[Passagem selecionada]
-.-.-
Finalmente, cumpre referir que, nos termos do art. 662º, n.º 1 do CPC, para que seja consentido ao tribunal ad quem alterar o julgamento de facto realizado pela 1ª Instância que venha impugnado pelos recorrentes quanto a facticidade submetida ao princípio da livre apreciação (como é o caso da facticidade do ponto 5º), não basta que a prova produzida por eles indicada, isolada ou conjuntamente, com a restante a que o tribunal de recurso, ao abrigo do princípio da oficiosidade, entenda dever socorrer-se, consinta ou permita o julgamento de facto que por eles venha propugnado, mas antes é necessário que o determine ou imponha.
Com efeito, tratando-se de facticidade submetida ao princípio da livre apreciação da prova, mantendo-se no atual CPC em vigor esse princípio, bem como os princípios da imediação, da oralidade e da concentração, tendo presente que o julgamento humano se guia por padrões de probabilidade e não de certeza absoluta, não se pode aniquilar, em absoluto, a livre apreciação da prova que assiste ao julgador da 1ª Instância, nem desconsiderar totalmente os princípios da imediação, da oralidade e da concentração da prova, que tornam percetíveis a esse julgador, que intermediou a produção da prova, determinadas realidades relevantes para a formação da convicção, que fogem à perceção do julgador do tribunal ad quem através da mera audição da gravação dos depoimentos pessoais prestados em audiência final.
-.-.-
[Pedido escrito A]
Responda, com base na passagem sobre a livre apreciação da prova:
(i) Que artigo do CPC é invocado no início?
(ii) Que ponto da facticidade é apontado como exemplo de matéria sujeita à livre apreciação?
(iii) Por que padrões se guia o julgamento humano?
[Pedido escrito B]
Reproduza da passagem, sem qualquer alteração, o troço que vai de "Finalmente, cumpre referir" até "determine ou imponha.".
Para responder, baseie-se unicamente na passagem.

[Extrato de dados]
-.-.-
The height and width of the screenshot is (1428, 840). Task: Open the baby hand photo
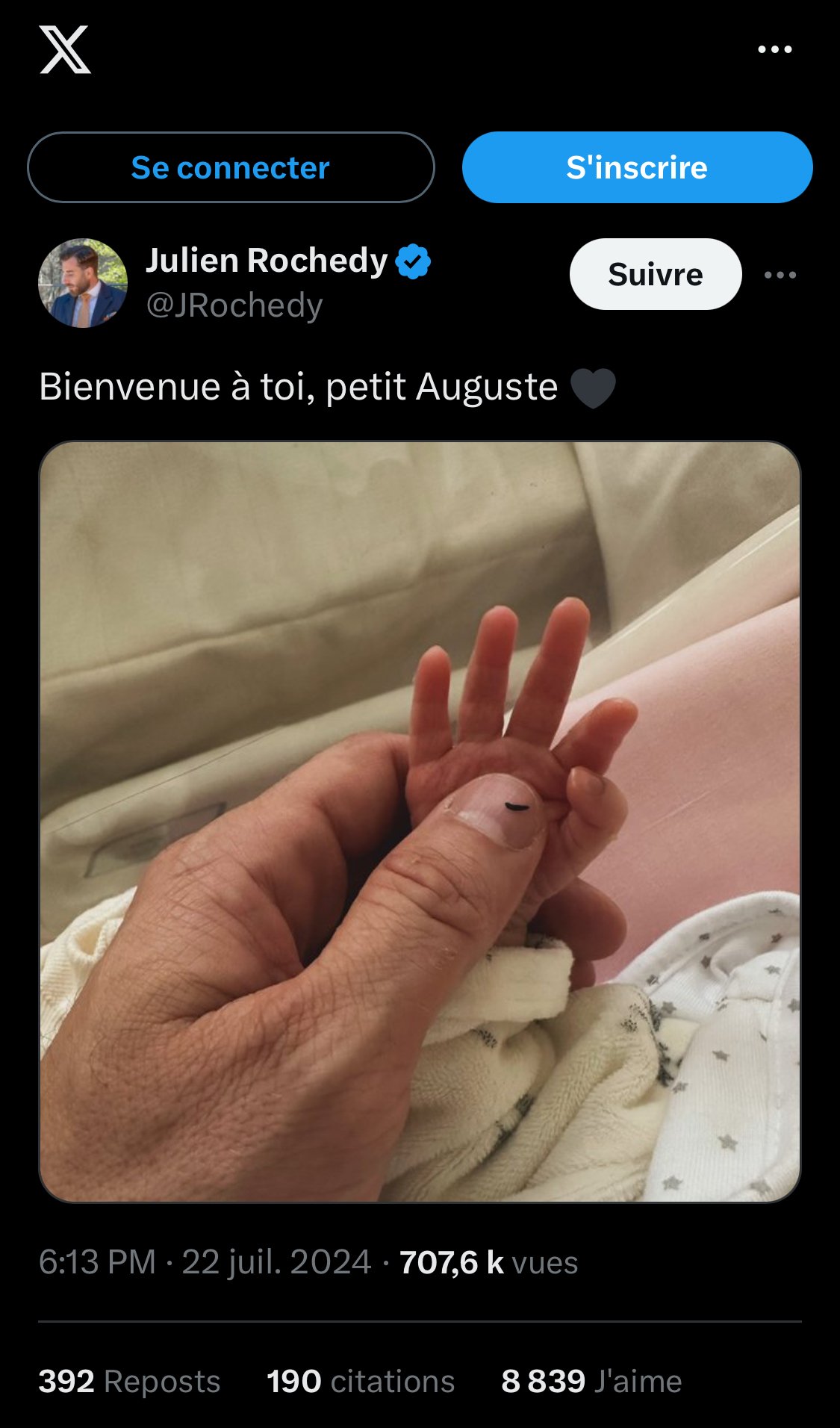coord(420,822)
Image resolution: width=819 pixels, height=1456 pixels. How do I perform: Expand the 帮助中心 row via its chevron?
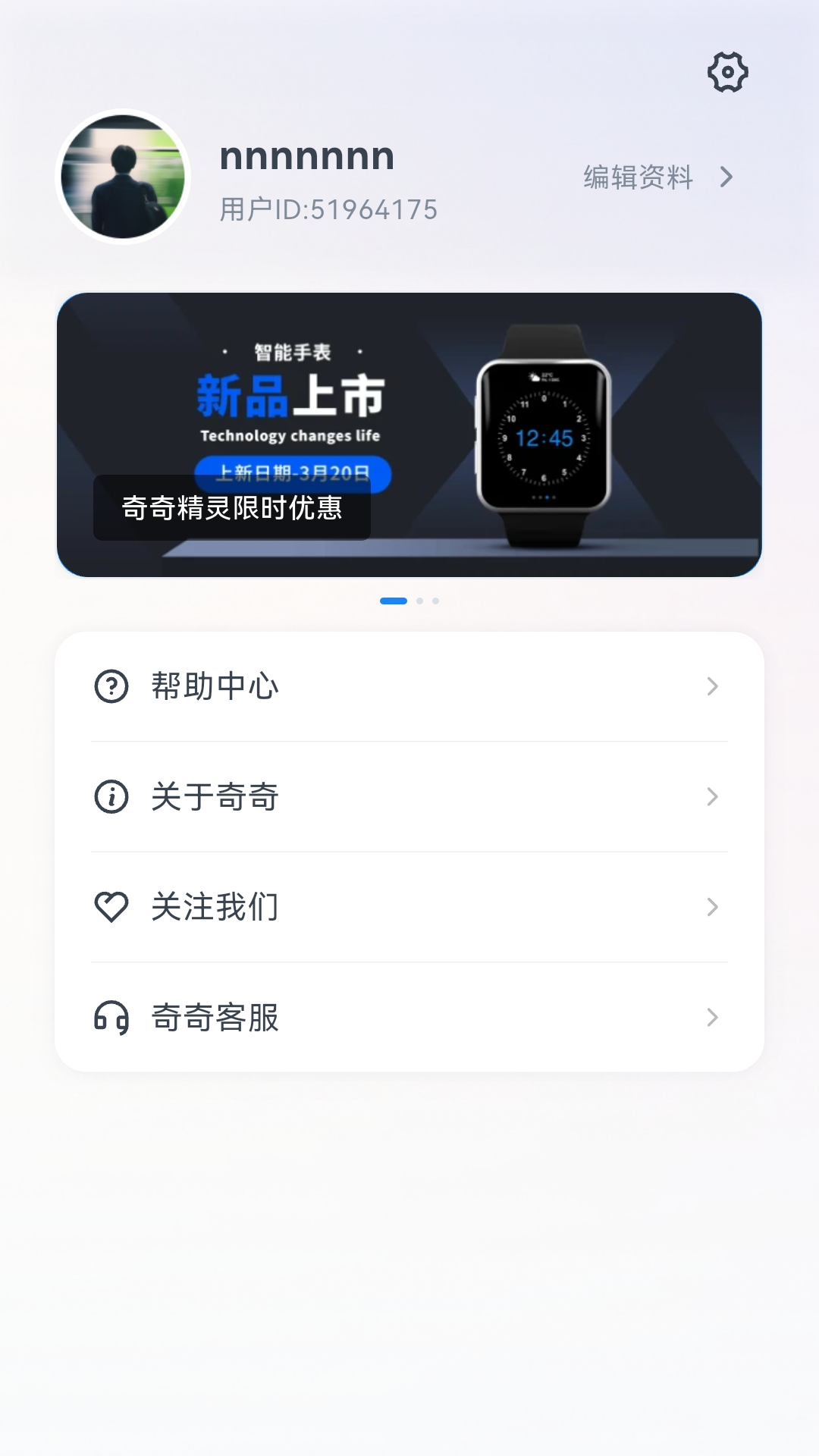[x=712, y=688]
-.-.-
[Resposta escrita A]
(i) O art. 662º, n.º 1 do CPC.
(ii) O ponto 5º.
(iii) Por padrões de probabilidade, e não de certeza absoluta.

[Resposta escrita B]
Finalmente, cumpre referir que, nos termos do art. 662º, n.º 1 do CPC, para que seja consentido ao tribunal ad quem alterar o julgamento de facto realizado pela 1ª Instância que venha impugnado pelos recorrentes quanto a facticidade submetida ao princípio da livre apreciação (como é o caso da facticidade do ponto 5º), não basta que a prova produzida por eles indicada, isolada ou conjuntamente, com a restante a que o tribunal de recurso, ao abrigo do princípio da oficiosidade, entenda dever socorrer-se, consinta ou permita o julgamento de facto que por eles venha propugnado, mas antes é necessário que o determine ou imponha.